Together, these levers—grants as carrots, research as guidance, and standards as guardrails—shape what lands in classrooms without the ED ever penning a lesson plan, leaving states and districts to build or buy curriculums that fit the federally influenced mold.
It must be ripped out.
Every single part of it.
No more Marxist education for our children.

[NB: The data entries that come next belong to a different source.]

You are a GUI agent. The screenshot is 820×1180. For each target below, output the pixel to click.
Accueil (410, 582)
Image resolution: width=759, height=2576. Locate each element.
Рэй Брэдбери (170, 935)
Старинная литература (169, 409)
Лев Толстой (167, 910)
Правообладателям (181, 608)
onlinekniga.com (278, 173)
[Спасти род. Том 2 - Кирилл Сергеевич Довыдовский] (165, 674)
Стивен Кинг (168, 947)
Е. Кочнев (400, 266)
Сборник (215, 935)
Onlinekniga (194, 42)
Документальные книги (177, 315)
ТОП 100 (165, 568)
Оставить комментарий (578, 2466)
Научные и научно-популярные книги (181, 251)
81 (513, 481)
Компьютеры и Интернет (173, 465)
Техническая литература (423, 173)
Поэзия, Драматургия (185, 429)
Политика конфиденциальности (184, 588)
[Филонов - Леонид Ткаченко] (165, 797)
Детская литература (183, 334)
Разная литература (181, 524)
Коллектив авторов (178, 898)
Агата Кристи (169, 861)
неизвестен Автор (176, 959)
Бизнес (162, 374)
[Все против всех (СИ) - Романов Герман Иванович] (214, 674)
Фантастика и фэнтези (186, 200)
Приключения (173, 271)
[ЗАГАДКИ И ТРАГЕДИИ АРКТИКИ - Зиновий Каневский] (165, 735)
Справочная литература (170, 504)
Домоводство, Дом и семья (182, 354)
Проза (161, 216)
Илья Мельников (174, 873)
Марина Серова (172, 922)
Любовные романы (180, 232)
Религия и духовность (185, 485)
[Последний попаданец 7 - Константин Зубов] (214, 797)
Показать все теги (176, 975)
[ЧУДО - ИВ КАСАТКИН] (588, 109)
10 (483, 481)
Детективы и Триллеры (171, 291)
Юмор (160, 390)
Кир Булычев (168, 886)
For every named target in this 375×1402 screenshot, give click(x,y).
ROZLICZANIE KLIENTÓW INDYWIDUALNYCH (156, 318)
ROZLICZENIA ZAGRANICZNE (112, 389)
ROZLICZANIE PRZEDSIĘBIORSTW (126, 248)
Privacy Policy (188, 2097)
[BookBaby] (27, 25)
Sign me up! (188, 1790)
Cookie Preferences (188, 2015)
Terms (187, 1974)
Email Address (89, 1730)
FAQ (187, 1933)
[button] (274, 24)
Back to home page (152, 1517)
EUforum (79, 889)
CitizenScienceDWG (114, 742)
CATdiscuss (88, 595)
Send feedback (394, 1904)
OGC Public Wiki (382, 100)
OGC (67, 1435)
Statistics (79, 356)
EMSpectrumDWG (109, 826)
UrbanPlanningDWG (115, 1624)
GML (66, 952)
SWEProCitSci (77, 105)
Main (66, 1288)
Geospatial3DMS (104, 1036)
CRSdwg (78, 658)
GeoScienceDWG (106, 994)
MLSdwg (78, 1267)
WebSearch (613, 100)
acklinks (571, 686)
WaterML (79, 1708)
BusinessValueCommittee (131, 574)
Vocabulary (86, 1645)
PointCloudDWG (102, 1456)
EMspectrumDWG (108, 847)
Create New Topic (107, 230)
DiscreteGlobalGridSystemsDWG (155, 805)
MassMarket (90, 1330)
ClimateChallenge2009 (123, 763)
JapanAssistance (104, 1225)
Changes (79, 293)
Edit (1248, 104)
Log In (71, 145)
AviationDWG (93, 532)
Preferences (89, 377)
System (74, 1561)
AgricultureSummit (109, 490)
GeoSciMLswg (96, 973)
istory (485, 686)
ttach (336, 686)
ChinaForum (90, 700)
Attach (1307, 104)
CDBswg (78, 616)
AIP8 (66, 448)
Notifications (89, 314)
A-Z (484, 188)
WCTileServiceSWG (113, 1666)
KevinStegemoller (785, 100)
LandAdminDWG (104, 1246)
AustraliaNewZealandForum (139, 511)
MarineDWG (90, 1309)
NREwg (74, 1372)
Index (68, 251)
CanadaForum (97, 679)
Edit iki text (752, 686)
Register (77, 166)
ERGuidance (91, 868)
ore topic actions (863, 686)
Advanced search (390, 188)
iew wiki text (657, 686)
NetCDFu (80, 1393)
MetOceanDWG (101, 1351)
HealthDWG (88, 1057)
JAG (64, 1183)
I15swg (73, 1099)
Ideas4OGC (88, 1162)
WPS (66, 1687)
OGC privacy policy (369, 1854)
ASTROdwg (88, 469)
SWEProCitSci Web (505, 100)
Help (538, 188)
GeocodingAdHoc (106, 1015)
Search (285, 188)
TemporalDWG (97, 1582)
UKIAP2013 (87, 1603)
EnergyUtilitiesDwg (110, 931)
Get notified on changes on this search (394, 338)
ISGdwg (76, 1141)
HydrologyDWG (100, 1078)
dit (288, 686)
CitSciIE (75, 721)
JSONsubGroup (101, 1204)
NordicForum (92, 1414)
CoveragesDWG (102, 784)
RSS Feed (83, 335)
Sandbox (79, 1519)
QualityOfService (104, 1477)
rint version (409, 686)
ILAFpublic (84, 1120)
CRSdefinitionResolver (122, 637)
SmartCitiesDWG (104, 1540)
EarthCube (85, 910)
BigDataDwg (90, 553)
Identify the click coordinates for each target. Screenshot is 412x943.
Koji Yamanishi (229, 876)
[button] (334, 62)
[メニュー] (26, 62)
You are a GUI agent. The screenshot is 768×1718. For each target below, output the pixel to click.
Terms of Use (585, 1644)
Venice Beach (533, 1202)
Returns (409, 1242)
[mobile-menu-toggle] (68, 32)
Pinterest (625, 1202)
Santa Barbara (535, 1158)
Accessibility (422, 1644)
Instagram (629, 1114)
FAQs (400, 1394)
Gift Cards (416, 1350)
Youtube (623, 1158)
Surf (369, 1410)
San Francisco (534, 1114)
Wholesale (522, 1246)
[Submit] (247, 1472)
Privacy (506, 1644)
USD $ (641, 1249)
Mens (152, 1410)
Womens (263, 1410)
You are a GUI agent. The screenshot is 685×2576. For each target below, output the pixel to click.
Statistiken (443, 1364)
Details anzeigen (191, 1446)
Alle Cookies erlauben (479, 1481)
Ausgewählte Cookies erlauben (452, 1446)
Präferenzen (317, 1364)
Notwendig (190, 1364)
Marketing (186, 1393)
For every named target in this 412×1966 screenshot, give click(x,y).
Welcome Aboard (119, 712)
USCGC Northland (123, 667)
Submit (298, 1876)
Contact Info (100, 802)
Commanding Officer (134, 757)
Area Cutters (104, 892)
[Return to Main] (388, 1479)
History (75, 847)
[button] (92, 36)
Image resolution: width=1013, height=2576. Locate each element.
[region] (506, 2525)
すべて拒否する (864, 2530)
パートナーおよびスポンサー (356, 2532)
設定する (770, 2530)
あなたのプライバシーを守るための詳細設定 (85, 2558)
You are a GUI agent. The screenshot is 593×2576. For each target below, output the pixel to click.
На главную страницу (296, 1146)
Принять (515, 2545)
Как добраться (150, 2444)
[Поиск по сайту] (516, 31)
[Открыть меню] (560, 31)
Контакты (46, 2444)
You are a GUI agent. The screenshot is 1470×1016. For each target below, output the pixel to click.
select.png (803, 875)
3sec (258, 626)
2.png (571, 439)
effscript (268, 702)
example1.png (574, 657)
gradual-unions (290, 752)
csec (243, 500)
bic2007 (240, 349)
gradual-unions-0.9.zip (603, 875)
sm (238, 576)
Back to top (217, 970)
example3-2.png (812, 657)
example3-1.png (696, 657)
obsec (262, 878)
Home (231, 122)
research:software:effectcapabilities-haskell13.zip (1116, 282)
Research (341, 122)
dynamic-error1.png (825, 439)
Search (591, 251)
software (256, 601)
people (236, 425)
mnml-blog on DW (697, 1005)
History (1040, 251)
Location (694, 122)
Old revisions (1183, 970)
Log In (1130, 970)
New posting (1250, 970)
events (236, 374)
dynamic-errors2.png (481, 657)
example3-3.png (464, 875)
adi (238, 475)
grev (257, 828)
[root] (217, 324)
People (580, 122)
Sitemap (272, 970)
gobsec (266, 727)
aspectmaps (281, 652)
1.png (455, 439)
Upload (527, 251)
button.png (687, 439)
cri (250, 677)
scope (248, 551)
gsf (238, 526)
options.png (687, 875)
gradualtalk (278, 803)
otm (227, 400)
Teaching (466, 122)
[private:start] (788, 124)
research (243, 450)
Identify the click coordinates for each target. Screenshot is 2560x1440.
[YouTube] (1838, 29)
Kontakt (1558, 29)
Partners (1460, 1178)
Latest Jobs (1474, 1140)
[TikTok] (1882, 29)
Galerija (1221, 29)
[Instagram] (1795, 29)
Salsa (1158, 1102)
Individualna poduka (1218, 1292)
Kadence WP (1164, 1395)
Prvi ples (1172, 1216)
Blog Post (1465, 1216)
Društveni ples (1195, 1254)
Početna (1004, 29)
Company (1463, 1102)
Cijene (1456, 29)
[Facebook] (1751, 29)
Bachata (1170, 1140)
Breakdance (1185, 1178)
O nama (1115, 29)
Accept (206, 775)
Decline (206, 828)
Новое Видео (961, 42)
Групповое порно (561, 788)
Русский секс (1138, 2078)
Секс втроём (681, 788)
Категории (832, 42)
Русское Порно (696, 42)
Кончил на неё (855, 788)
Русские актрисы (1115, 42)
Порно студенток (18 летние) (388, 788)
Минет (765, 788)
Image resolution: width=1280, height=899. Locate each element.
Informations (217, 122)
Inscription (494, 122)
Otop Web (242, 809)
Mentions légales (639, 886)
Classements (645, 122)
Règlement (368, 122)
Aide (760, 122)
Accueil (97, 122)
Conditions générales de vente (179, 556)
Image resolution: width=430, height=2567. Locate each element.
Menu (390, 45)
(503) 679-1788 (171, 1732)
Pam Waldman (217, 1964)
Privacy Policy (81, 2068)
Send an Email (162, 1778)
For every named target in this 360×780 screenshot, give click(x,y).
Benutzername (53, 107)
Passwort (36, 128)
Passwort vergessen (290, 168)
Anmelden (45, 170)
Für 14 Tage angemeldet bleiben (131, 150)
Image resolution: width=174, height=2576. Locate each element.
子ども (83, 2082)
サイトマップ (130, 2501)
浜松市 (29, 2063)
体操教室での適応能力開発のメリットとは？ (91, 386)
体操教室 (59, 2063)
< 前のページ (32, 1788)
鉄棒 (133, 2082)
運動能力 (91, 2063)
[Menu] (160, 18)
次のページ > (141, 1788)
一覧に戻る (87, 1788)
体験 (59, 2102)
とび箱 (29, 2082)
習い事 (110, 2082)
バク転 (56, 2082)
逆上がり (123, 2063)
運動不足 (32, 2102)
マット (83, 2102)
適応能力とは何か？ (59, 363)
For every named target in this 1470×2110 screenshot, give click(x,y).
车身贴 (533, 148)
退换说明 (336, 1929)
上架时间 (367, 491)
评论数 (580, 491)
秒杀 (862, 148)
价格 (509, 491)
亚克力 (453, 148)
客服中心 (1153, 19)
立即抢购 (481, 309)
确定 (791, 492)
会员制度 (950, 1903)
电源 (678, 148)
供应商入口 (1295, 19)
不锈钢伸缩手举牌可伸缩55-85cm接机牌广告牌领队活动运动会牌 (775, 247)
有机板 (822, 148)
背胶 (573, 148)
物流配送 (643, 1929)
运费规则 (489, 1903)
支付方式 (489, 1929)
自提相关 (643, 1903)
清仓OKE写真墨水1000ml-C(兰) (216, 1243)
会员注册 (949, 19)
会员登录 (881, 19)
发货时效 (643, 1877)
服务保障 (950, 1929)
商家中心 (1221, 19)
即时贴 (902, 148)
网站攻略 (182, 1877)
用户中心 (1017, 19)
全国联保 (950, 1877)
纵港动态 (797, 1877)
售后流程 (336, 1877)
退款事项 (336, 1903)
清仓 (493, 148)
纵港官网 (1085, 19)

Wow. What he said. Every word of it.
The Duke of DOGE agreed.
🇺🇸🇺🇸
— Elon Musk (@elonmusk) March 4, 2025
This is everything!!!
— Insurrection Barbie (@DefiyantlyFree) March 4, 2025
Someone pinch me. Is this real? Feels like a dream.
LFG
— Christine (@Christina362568) March 4, 2025
We get that feeling often as well.
This is what I voted for! https://t.co/qyJtye3H6E pic.twitter.com/AKpdk0ELAd
— TimOnPoint (@TimOnPoint) March 4, 2025
It’s what 77 million people voted for.
https://t.co/bQ8otjpPDd pic.twitter.com/CmrZ70eoFZ
— Captain Santa (@PauleyMo67) March 4, 2025
That’s right. Lay the smack down, Madame Secretary.
Print those banners up! New Halloween store coming soon! https://t.co/qPwDJFuZbO pic.twitter.com/QdaoPqCt8D
— DreamerGCR (@DreamerGcr) March 4, 2025
HA. Maybe instead of ‘Spirit of Halloween,’ the sign should read ‘Final Mission: Accomplished.’
Before we get too giddy with excitement, however, we need to be realistic that Secretary McMahon’s execution of her final mission for the DOE will not be easy. There will be HUGE institutional resistance to that mission from ensconced bureaucrats and corrupt union bosses like Weingarten.
And they will absolutely try to play the emotional blackmail game with McMahon’s efforts to try to manufacture public opposition.
We think McMahon is ready for that, however. And she is more than prepared to put in the hard work. Just as importantly, Americans have woken up to these types of manipulations from the left and their media lackeys.
We’re not sure what the DOE will look like at the end of Trump’s second term or if it will even exist at all.
But one thing is for sure. Linda McMahon is going to tear down every bit of it that she can.
Because this is what we ALL — especially parents with children in schools — voted for.